Activity | Every record must be reproduced exactly. Leave none out.

-.-.-

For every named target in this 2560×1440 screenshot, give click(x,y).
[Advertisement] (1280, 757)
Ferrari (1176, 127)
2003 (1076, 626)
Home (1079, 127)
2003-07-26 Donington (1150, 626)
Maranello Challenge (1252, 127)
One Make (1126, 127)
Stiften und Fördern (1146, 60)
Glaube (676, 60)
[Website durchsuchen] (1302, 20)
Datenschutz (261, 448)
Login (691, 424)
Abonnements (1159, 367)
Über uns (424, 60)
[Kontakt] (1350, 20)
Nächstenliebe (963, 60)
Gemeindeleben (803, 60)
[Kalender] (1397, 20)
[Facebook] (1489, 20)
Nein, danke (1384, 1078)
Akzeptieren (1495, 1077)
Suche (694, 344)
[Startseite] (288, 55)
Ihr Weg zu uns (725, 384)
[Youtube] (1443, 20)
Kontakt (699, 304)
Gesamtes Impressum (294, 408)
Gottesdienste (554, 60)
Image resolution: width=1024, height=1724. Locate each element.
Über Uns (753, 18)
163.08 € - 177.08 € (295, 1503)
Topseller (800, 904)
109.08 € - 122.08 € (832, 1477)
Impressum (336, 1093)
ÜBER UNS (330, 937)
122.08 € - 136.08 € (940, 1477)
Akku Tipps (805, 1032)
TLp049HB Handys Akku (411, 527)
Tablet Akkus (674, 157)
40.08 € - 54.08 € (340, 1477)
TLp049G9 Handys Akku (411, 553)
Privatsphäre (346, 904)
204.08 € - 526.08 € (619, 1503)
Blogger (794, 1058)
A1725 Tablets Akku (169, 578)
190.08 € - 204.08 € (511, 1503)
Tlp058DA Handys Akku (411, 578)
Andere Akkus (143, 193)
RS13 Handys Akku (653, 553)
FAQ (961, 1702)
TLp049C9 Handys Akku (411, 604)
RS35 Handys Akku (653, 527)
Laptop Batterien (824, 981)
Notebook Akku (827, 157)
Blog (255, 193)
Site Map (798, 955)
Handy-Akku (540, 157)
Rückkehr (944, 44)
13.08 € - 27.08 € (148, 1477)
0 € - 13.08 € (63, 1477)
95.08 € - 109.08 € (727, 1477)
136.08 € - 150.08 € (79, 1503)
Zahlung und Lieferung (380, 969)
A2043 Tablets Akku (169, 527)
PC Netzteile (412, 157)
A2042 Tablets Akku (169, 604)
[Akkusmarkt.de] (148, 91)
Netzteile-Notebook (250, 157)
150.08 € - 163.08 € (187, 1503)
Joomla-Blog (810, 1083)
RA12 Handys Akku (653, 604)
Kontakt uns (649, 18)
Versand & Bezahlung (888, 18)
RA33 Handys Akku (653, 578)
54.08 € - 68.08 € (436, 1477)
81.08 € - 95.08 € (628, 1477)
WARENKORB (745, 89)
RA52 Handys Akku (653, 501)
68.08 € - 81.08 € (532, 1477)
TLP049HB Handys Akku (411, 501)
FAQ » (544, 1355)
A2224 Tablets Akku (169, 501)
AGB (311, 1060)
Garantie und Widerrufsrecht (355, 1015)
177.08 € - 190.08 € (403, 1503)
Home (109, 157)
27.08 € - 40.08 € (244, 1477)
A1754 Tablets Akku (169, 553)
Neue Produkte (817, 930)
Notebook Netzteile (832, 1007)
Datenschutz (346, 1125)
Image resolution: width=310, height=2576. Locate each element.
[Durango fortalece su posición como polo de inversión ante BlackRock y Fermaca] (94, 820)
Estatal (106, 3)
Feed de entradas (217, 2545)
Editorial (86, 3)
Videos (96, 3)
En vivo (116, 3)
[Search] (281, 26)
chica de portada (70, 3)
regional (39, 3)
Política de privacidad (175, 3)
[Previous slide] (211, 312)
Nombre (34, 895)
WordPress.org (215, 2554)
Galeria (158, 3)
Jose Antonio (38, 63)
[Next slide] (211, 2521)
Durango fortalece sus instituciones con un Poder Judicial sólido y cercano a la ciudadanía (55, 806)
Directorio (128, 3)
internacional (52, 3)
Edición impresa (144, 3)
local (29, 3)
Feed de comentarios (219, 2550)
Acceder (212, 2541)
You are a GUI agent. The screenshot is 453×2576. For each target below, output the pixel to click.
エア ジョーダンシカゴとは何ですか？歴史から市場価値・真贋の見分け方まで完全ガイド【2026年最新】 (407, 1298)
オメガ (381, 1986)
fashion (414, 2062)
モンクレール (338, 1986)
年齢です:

-.-.-

Task response |
For every named target in this 2560×1440 screenshot, give click(x,y).
[Advertisement] (1280, 757)
Ferrari (1176, 127)
2003 (1076, 626)
Home (1079, 127)
2003-07-26 Donington (1150, 626)
Maranello Challenge (1252, 127)
One Make (1126, 127)
Stiften und Fördern (1146, 60)
Glaube (676, 60)
[Website durchsuchen] (1302, 20)
Datenschutz (261, 448)
Login (691, 424)
Abonnements (1159, 367)
Über uns (424, 60)
[Kontakt] (1350, 20)
Nächstenliebe (963, 60)
Gemeindeleben (803, 60)
[Kalender] (1397, 20)
[Facebook] (1489, 20)
Nein, danke (1384, 1078)
Akzeptieren (1495, 1077)
Suche (694, 344)
[Startseite] (288, 55)
Ihr Weg zu uns (725, 384)
[Youtube] (1443, 20)
Kontakt (699, 304)
Gesamtes Impressum (294, 408)
Gottesdienste (554, 60)
Image resolution: width=1024, height=1724. Locate each element.
Über Uns (753, 18)
163.08 € - 177.08 € (295, 1503)
Topseller (800, 904)
109.08 € - 122.08 € (832, 1477)
Impressum (336, 1093)
ÜBER UNS (330, 937)
122.08 € - 136.08 € (940, 1477)
Akku Tipps (805, 1032)
TLp049HB Handys Akku (411, 527)
Tablet Akkus (674, 157)
40.08 € - 54.08 € (340, 1477)
TLp049G9 Handys Akku (411, 553)
Privatsphäre (346, 904)
204.08 € - 526.08 € (619, 1503)
Blogger (794, 1058)
A1725 Tablets Akku (169, 578)
190.08 € - 204.08 € (511, 1503)
Tlp058DA Handys Akku (411, 578)
Andere Akkus (143, 193)
RS13 Handys Akku (653, 553)
FAQ (961, 1702)
TLp049C9 Handys Akku (411, 604)
RS35 Handys Akku (653, 527)
Laptop Batterien (824, 981)
Notebook Akku (827, 157)
Blog (255, 193)
Site Map (798, 955)
Handy-Akku (540, 157)
Rückkehr (944, 44)
13.08 € - 27.08 € (148, 1477)
0 € - 13.08 € (63, 1477)
95.08 € - 109.08 € (727, 1477)
136.08 € - 150.08 € (79, 1503)
Zahlung und Lieferung (380, 969)
A2043 Tablets Akku (169, 527)
PC Netzteile (412, 157)
A2042 Tablets Akku (169, 604)
[Akkusmarkt.de] (148, 91)
Netzteile-Notebook (250, 157)
150.08 € - 163.08 € (187, 1503)
Joomla-Blog (810, 1083)
RA12 Handys Akku (653, 604)
Kontakt uns (649, 18)
Versand & Bezahlung (888, 18)
RA33 Handys Akku (653, 578)
54.08 € - 68.08 € (436, 1477)
81.08 € - 95.08 € (628, 1477)
WARENKORB (745, 89)
RA52 Handys Akku (653, 501)
68.08 € - 81.08 € (532, 1477)
TLP049HB Handys Akku (411, 501)
FAQ » (544, 1355)
A2224 Tablets Akku (169, 501)
AGB (311, 1060)
Garantie und Widerrufsrecht (355, 1015)
177.08 € - 190.08 € (403, 1503)
Home (109, 157)
27.08 € - 40.08 € (244, 1477)
A1754 Tablets Akku (169, 553)
Neue Produkte (817, 930)
Notebook Netzteile (832, 1007)
Datenschutz (346, 1125)
Image resolution: width=310, height=2576. Locate each element.
[Durango fortalece su posición como polo de inversión ante BlackRock y Fermaca] (94, 820)
Estatal (106, 3)
Feed de entradas (217, 2545)
Editorial (86, 3)
Videos (96, 3)
En vivo (116, 3)
[Search] (281, 26)
chica de portada (70, 3)
regional (39, 3)
Política de privacidad (175, 3)
[Previous slide] (211, 312)
Nombre (34, 895)
WordPress.org (215, 2554)
Galeria (158, 3)
Jose Antonio (38, 63)
[Next slide] (211, 2521)
Durango fortalece sus instituciones con un Poder Judicial sólido y cercano a la ciudadanía (55, 806)
Directorio (128, 3)
internacional (52, 3)
Edición impresa (144, 3)
local (29, 3)
Feed de comentarios (219, 2550)
Acceder (212, 2541)
You are a GUI agent. The screenshot is 453×2576. For each target below, output the pixel to click.
エア ジョーダンシカゴとは何ですか？歴史から市場価値・真贋の見分け方まで完全ガイド【2026年最新】 (407, 1298)
オメガ (381, 1986)
fashion (414, 2062)
モンクレール (338, 1986)
年齢です:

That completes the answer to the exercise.